Herramienta de consulta y fuente de dispersión

En la escuela tradicional, el instrumento principal de que disponía el maestro para centrar la atención en el aula era el libro de texto, que delimitaba el marco de conocimientos y competencias que debía adquirir el alumno. Para muchos estudiantes, más allá de los confines del manual escolar no existía nada. Hoy el concepto de libro de texto como guía única y universal ha entrado en crisis, sobre todo desde que internet se ha convertido en la primera herramienta de consulta y búsqueda de los estudiantes, pero también en una fuente de interferencias y dispersión.

El maestro ya no está solo ante el libro de texto, pero a los ojos del alumno tampoco es ya el único custodio del conocimiento, dado que hoy cualquier estudiante tiene potencialmente acceso a la misma cantidad vertiginosa de recursos e información. “Pese a estos cambios, el profesorado es quien sigue definiendo las reglas del juego: la incorporación de las TIC a las aulas debe responder a unos objetivos muy claros y a un estudio previo de las necesidades de los estudiantes a fin de encontrar el equilibrio necesario entre los elementos pedagógicos, tecnológicos, organizativos y contextuales”, advierte Teresa Fèrriz, que ha impulsado proyectos como LletrA o Mestresclass, encaminados a llevar la enseñanza a la nube.

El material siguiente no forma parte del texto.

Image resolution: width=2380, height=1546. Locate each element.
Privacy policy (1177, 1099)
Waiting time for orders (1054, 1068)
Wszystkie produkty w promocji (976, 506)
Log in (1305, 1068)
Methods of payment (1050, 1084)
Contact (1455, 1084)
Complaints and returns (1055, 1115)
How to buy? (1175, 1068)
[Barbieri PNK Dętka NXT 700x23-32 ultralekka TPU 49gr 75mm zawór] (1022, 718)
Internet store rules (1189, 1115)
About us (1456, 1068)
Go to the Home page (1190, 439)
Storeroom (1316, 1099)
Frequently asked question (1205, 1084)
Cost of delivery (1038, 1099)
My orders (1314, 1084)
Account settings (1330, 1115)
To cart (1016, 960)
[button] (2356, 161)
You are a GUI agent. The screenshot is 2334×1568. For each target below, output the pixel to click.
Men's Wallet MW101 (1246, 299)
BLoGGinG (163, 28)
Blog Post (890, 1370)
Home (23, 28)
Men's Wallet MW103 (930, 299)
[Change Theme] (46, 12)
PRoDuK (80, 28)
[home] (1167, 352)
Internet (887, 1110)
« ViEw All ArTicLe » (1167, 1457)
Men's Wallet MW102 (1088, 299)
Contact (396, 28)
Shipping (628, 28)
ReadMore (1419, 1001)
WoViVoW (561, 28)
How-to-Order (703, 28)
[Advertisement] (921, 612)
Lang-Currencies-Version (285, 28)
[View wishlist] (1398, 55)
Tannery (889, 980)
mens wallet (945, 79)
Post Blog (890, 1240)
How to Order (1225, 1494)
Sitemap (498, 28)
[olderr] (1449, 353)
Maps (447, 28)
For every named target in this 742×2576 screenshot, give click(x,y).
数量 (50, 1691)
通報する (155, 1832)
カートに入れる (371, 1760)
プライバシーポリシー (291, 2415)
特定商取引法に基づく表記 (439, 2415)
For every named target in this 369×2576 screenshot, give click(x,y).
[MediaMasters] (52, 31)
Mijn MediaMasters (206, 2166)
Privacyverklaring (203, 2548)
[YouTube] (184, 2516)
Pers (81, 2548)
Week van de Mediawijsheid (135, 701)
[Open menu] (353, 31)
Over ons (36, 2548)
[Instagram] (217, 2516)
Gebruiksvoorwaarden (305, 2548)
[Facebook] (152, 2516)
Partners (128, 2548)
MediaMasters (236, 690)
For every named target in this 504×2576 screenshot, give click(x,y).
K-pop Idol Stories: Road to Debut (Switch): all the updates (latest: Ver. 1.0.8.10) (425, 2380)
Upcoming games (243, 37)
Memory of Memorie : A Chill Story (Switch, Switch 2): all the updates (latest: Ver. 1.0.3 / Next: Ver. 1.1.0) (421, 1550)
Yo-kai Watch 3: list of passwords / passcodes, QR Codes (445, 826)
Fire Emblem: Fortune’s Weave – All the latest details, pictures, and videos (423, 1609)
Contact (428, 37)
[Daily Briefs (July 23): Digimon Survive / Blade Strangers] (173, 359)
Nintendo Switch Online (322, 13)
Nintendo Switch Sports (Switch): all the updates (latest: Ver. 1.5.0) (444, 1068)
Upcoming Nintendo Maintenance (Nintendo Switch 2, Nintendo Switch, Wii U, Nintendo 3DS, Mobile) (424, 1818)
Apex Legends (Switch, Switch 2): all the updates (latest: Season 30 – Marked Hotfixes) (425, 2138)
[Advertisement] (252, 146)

La nube no es un simple repositorio de información almacenada virtualmente en la red que nos permite escalar costes o ahorrar espacio en nuestro disco duro, sino que tiene un potencial emancipador para el maestro y para el alumno. Y si la nube es potencialmente revolucionaria es porque estructura la realidad y, en consecuencia, transforma la manera que tenemos de relacionarnos y de comunicarnos.

Barcelona ya ha sido la cuna de buenas prácticas en este campo. Una, en el ámbito público, sería el proyecto Àgora, enmarcado en la Red Telemática Educativa de Cataluña (Xarxa Telemàtica Educativa de Catalunya, XTEC), que pone al servicio de alumnos y profesores un aula virtual. El proyecto Àgora ha extendido entre centros docentes y profesorado un gran interés en el uso de plataformas virtuales de enseñanza-aprendizaje y de portales dinámicos de centro. Actualmente Àgora da servicio a unos 1.700 centros y/o entidades relacionadas con el mundo de la docencia que disponen de su propia nube.

En el ámbito privado, Barcelona ha sido la cuna de Tiching, una plataforma educativa internacional que integra a padres, alumnos, maestros y escuelas en una comunidad abierta que comparte en la nube un gran banco de juegos y recursos pedagógicos gratuitos. Sus fundadores, Tomás Casals y Nam Nguyen, explican a Barcelona Metròpolis que Tiching se postula como la gran red social de la educación.

La revolución no ha hecho más que empezar.